By Sophie Lyle
When I was in my novice teaching year in the North Eastern part of Spain in the late 1980s, I had what I thought was the highly original idea of asking my students to write problem page letters to an agony aunt in order to elicit structures of advice (yes, that old chestnut).
Next lesson, my dutiful and obedient students proudly presented me with their homework and we decided to read each other the problems and suggest answers as a group.
Amongst the submissions was this gem (I still remember it word for word, nearly 30 years later):
Dear Agony Aunt,
I have a big problem. I have been with my boyfriend for six months now and last weekend we made the love. We didn’t have any preservatives and so we practised the march back. I think I may be embarrassed. Please help!
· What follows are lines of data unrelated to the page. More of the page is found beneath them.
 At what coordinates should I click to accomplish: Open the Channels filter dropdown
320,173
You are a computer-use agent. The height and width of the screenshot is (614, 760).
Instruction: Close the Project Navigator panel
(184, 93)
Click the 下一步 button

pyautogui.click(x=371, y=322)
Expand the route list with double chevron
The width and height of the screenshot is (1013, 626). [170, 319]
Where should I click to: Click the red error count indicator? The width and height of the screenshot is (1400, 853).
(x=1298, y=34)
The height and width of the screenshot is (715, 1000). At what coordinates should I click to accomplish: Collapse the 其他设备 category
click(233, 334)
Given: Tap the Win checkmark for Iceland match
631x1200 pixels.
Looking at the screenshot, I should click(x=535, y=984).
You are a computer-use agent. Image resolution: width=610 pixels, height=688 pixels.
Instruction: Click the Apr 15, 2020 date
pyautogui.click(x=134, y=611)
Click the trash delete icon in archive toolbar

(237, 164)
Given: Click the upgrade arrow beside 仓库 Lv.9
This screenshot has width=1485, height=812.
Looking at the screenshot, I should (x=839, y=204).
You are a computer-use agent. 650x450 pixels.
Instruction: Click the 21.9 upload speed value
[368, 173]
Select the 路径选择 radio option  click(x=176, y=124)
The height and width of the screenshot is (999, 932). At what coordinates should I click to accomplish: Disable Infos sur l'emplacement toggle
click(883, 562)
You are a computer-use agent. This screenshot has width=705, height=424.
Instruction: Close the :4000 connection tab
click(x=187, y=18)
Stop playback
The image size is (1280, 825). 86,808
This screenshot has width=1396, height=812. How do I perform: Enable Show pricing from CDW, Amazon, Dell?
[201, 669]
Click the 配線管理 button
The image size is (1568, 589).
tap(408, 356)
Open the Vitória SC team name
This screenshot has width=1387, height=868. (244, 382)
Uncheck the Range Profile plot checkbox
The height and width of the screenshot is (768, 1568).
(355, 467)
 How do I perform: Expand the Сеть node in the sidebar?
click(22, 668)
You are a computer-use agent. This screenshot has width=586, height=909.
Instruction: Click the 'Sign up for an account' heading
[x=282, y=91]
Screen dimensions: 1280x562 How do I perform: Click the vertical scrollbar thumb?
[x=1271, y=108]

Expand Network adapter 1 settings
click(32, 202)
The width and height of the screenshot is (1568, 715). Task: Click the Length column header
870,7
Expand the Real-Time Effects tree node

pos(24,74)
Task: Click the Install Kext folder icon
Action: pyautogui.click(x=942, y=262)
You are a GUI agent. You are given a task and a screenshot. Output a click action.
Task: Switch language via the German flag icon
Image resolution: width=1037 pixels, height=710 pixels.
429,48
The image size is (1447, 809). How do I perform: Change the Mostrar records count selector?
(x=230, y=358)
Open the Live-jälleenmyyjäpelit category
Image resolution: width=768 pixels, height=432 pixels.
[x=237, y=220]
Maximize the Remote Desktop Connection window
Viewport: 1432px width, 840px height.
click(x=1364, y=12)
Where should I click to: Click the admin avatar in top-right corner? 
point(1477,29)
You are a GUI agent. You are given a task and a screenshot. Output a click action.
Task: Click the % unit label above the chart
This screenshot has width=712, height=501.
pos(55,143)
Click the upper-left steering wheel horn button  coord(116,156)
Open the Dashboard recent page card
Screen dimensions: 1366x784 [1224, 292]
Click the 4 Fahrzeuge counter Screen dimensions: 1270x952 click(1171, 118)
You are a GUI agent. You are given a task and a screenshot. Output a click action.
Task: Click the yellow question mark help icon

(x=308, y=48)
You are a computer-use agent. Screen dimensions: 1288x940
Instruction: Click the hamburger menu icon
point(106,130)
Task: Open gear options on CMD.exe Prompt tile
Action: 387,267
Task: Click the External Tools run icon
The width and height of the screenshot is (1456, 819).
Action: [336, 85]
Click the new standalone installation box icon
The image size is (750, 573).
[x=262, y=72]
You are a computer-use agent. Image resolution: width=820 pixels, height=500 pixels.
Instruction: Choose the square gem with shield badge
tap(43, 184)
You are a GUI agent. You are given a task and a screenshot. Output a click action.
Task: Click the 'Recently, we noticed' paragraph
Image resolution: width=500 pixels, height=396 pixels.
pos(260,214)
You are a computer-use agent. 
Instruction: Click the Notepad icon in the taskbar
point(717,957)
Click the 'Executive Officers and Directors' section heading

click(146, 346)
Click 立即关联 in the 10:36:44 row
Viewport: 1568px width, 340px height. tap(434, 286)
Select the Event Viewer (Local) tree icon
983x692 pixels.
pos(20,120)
In order to fully appreciate this missive, there are a few linguistic points to elucidate. The confusion Spanish students often suffer when differentiating between ‘preservatives’ and ‘contraceptives’ can easily be imagined when the Spanish for the latter is ‘preservativo’. The idea of the ‘march back’ and the evils of bi-lingual dictionaries I will leave to your own powers of deduction, although the idea that it needs to be ‘practised’ is especially delightful. The cruelty of the false friend ’embarrassed’ is particularly acute, ’embarazada’ meaning ‘pregnant’.
It took me some time into the teaching profession to realise that banging your hands on the desk in appreciation whilst tears of laughter stream down your face is not an appropriate feedback method.